Elena N. Bodnar, Raphael C. Lee, and Sandra Marijan (all three from Chicago) received the Ig Nobel Public Health Prize for their work on the “Garment device convertible to one or more facemasks” (U.S. patent # 7255627).
Pictured below is Dr. Bodnar. Standing with her, and modeling the award-winning garment are Nobel laureates Wolfgang Ketterle (left), Orhan Pamuk, and Paul Krugman (right). PHOTO credit: Alexey Eliseev.
Yes.
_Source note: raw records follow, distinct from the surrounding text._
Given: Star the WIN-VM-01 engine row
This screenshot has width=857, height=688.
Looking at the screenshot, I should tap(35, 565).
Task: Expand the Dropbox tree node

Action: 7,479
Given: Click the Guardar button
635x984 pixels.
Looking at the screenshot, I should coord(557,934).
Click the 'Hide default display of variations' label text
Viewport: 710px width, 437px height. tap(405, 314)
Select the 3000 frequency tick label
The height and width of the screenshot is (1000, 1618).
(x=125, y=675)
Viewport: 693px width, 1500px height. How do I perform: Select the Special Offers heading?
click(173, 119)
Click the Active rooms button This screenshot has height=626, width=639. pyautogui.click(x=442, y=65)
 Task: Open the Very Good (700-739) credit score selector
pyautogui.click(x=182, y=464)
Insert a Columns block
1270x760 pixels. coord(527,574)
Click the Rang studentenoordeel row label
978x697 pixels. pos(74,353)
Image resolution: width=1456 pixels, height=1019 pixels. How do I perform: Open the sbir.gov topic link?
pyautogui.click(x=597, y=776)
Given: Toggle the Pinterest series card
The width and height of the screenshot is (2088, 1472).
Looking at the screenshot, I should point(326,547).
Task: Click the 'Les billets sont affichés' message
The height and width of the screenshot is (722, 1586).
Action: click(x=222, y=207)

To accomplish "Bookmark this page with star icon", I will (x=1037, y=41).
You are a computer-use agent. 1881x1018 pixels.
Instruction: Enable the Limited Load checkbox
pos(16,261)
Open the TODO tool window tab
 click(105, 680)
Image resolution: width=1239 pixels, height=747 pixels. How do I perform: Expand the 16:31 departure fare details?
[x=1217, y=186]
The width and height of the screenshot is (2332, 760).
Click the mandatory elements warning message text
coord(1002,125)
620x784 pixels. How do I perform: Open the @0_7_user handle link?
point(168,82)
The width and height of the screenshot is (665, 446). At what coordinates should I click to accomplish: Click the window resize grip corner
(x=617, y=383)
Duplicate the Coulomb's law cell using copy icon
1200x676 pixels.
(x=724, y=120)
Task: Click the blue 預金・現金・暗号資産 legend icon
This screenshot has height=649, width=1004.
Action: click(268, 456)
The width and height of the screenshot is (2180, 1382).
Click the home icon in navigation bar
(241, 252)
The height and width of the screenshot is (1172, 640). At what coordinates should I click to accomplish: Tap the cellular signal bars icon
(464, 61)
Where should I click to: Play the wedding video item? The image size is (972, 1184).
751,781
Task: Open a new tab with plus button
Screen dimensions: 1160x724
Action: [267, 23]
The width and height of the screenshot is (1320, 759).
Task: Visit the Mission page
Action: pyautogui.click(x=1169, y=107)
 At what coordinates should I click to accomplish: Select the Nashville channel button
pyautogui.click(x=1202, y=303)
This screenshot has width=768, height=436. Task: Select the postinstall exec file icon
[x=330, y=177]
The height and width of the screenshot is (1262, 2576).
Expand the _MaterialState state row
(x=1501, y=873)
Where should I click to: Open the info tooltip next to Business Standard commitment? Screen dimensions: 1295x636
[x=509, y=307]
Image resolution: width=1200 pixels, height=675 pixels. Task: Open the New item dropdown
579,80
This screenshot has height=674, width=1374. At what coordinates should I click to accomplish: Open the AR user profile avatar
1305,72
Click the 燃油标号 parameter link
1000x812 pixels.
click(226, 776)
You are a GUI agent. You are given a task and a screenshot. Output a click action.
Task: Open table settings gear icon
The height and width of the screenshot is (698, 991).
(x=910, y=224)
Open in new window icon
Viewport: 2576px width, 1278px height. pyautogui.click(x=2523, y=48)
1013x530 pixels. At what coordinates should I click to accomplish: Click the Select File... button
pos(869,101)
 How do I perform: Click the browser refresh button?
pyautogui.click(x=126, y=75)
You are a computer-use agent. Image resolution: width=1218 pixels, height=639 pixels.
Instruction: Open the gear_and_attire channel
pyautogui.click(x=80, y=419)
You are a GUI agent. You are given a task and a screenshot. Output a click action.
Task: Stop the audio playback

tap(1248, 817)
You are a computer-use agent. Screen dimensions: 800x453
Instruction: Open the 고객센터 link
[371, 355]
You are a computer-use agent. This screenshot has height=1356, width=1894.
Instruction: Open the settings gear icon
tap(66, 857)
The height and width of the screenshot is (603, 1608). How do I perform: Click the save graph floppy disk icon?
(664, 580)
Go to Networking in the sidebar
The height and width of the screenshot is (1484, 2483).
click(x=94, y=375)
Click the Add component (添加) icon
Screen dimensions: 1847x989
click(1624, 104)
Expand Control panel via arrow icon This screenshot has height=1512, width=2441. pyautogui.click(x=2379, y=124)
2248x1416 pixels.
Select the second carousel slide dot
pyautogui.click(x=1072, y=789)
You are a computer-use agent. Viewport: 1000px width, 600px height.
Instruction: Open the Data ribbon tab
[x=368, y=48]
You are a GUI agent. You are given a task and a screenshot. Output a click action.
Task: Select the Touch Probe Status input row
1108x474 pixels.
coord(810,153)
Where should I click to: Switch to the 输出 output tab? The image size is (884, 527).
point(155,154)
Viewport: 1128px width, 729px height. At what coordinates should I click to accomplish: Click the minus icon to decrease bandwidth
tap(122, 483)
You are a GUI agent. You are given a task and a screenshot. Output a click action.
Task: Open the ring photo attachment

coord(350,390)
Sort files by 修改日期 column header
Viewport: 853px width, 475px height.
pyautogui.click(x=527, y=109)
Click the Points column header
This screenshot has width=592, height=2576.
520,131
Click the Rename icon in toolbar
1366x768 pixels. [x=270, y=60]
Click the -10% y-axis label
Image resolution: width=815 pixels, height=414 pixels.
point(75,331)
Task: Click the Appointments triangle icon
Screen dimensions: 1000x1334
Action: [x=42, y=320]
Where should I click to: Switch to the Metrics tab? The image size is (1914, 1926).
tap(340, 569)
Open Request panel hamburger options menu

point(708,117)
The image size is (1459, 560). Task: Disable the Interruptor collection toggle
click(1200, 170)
It’s a brassiere which can be converted into a pair of gas masks.
Likewise, the Ig Nobel Economics Prize was awarded to “The directors, executives, and auditors of four Icelandic banks — Kaupthing Bank, Landsbanki, Glitnir Bank, and Central Bank of Iceland — for demonstrating that tiny banks can be rapidly transformed into huge banks, and vice versa — and for demonstrating that similar things can be done to an entire national economy.”
I can’t help but think various US banking executives and central regulators may have been runners up for that one.
Finally, Javier Morales, Miguel Apátiga, and Victor M. Castaño of Universidad Nacional Autónoma de México received the Ig Nobel Chemistry Prize for creating diamonds from Tequila.
A full list of winners (past and present) appears on the web site of the Annals of Improbable Research.